The Bible says that we overcome evil with good, not by joining evil on its own terms. We are to be light in a dark world. Salt that seasons and preserves.

With God’s power, we witness to the principalities and powers by living in ways that are completely opposite of their tactics. We resist the principalities and powers by actively aligning our lives with God’s kingdom. This very act of resistance by communities of faith is a threat to the powers because it exposes their falsehood and weakness. This is why they killed Jesus – he demonstrated a completely new way of life based on service, humility and love for the other.

The occupation of Palestine will likely not end today or tomorrow. The Palestine team likely will encounter soldiers at checkpoints when they return on Tuesday. But the occupation will end, for Christ has disarmed the principalities and powers. Their time is short. The violence in Iraq will likely not stop today or tomorrow. When Ann returns to Iraq in a few days she will hear about more suicide bombings and find people who are still suspicious of each other. But the violence will someday stop, for Christ has disarmed the principalities and powers. While it may not appear to be so, they are in fact gasping their last breaths.

We live in a holy and sometimes hell-bent land. If you are like me, you spend far too much of your energy thinking about how to get back at those people who annoy and threaten you. If you want to fight enemies of flesh and blood then buy a gun, join the military, and learn how to inflict body blows and to demonize your enemies. God bless you.

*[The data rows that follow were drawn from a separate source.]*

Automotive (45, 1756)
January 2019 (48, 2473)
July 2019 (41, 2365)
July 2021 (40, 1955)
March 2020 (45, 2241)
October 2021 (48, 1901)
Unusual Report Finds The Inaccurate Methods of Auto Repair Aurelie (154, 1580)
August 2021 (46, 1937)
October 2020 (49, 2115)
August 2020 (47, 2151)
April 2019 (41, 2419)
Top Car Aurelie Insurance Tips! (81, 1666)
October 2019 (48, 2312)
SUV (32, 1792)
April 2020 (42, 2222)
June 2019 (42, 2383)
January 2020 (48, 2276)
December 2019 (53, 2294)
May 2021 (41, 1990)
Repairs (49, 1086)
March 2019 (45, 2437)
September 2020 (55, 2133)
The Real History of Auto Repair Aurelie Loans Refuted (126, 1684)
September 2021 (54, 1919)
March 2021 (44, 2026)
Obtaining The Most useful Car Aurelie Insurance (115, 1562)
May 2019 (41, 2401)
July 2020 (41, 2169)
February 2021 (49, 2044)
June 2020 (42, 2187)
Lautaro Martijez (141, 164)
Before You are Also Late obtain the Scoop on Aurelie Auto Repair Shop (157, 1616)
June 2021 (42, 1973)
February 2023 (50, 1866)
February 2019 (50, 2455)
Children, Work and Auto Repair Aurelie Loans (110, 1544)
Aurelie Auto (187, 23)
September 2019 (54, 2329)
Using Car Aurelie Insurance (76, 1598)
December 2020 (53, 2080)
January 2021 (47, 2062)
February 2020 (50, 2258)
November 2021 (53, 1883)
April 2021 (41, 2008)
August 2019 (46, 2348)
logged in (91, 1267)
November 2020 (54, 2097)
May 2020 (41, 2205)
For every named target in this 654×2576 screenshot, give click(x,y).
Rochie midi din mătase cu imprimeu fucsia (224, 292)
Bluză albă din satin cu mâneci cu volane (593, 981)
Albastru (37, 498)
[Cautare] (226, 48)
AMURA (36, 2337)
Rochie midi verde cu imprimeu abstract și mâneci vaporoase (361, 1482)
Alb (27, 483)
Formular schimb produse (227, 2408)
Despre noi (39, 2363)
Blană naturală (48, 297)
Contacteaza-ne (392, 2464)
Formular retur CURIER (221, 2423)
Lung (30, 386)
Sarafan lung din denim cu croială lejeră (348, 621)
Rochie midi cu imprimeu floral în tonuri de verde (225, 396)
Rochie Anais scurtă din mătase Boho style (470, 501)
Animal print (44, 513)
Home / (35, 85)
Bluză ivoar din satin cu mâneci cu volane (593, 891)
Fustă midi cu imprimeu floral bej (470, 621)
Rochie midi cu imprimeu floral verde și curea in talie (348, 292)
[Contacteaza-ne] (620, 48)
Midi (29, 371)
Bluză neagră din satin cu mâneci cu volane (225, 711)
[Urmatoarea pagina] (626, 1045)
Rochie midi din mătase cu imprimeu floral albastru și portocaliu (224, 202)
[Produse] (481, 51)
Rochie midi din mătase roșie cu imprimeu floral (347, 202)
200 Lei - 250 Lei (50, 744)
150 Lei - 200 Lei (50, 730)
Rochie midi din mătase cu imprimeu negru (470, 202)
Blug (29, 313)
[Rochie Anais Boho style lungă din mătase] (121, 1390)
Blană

But if you want to make a real difference in the world, then:

• Keep focused on the real struggle. Know the real enemy. Our fight is not against enemies of flesh and blood but against the principalities and powers.
• Keep focused on your real job so that you do not become overwhelmed by something that is not in your power to do. We are not called to defeat the principalities and powers, but simply to resist them and to not collaborate with them.
• Keep using your distinctive weapons. These are not weapons cast from metal and filled with explosives. Our weapons are telling the truth, practicing justice, building peace, and exercising faith. Only such weapons are strong enough to overcome the principalities and powers.